United States.  Government Accountability Office.  "Medicare:  High Risk Issue."  30 Nov 2018

CMS has continued to implement payment reforms in various parts of the program but some payment areas still need attention, including aspects of physician payment, end-stage renal disease such as home dialysis, Medicare Advantage, and preventive services.

CMS pays for certain services at a higher rate if the service is performed in most hospital outpatient departments than if it were performed in a physician’s office.  CMS is likely paying more than necessary for many of these services, which is inconsistent with Medicare's role as an efficient purchaser of health care services.  While Congress partially addressed this by effectively equalizing the payment rates for some new hospital outpatient departments, Congress has not yet directed the Secretary of Health and Human Services (HHS) to take further steps that can equalize payment rates between settings for evaluation and management office visits – and other services as appropriate – and to return the associated savings to the Medicare program.

Providers that self-refer certain services, including diagnostic imaging, prostate cancer radiation treatment, and anatomic pathology services, referred beneficiaries for these services at a much higher rate than providers who did not self-refer.  Self-referral occurs when providers refer their patients to entities – such as themselves or a group practice –with which they or an immediate family member has a financial relationship.  CMS needs to better identify claims from physicians who self-refer patients to receive advanced imaging, anatomic pathology, and prostate cancer treatment services; reduce payments for certain self-referred services; and, for prostate cancer radiation treatment services, disclose physicians’ financial interest to patients to avoid unnecessary increases in these self-referred services.

CMS pays plans in Medicare Advantage (MA), Medicare’s private plan alternative to traditional Medicare, a predetermined amount per enrolled beneficiary adjusted for health status.  For example, CMS determines a risk score for beneficiaries and pays more to MA plans serving beneficiaries in poorer health to compensate for their expected greater use of services.  The agency could realize program savings by improving  the accuracy of its MA risk score adjustments, such as by using the most current data available. CMS has taken steps to collect encounter data –information on the services and items furnished to enrollees – that are more comprehensive than the beneficiary diagnosis data the agency currently uses to risk-adjust payments to MA organizations. CMS has started using encounter data in calculating risk adjustments, but has yet to fully validate the data.
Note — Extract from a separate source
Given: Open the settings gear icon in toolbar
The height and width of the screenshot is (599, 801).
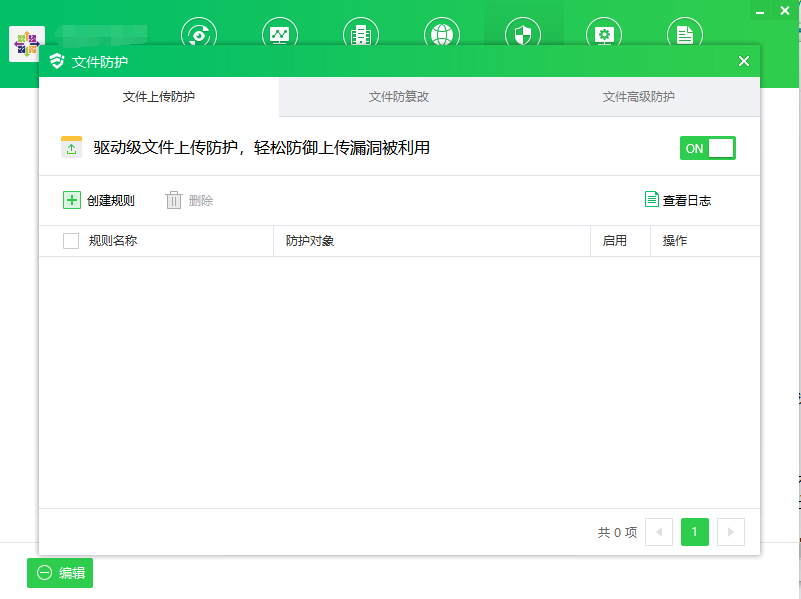Looking at the screenshot, I should coord(604,33).

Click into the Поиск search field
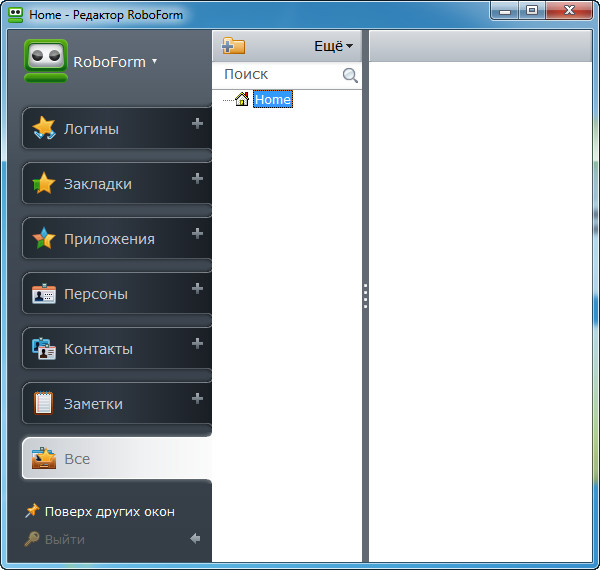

CMS sets payment rates for drugs that are typically administered by a physician based on the average sales price. The payment rates do not account for coupon discounts, which are prohibited in Medicare but are generally available to privately insured patients. Congress could grant CMS authority to collect data on coupon discounts, which could inform CMS’s efforts to design and evaluate alternative payment systems that result in lower Medicare spending for drugs with coupon programs.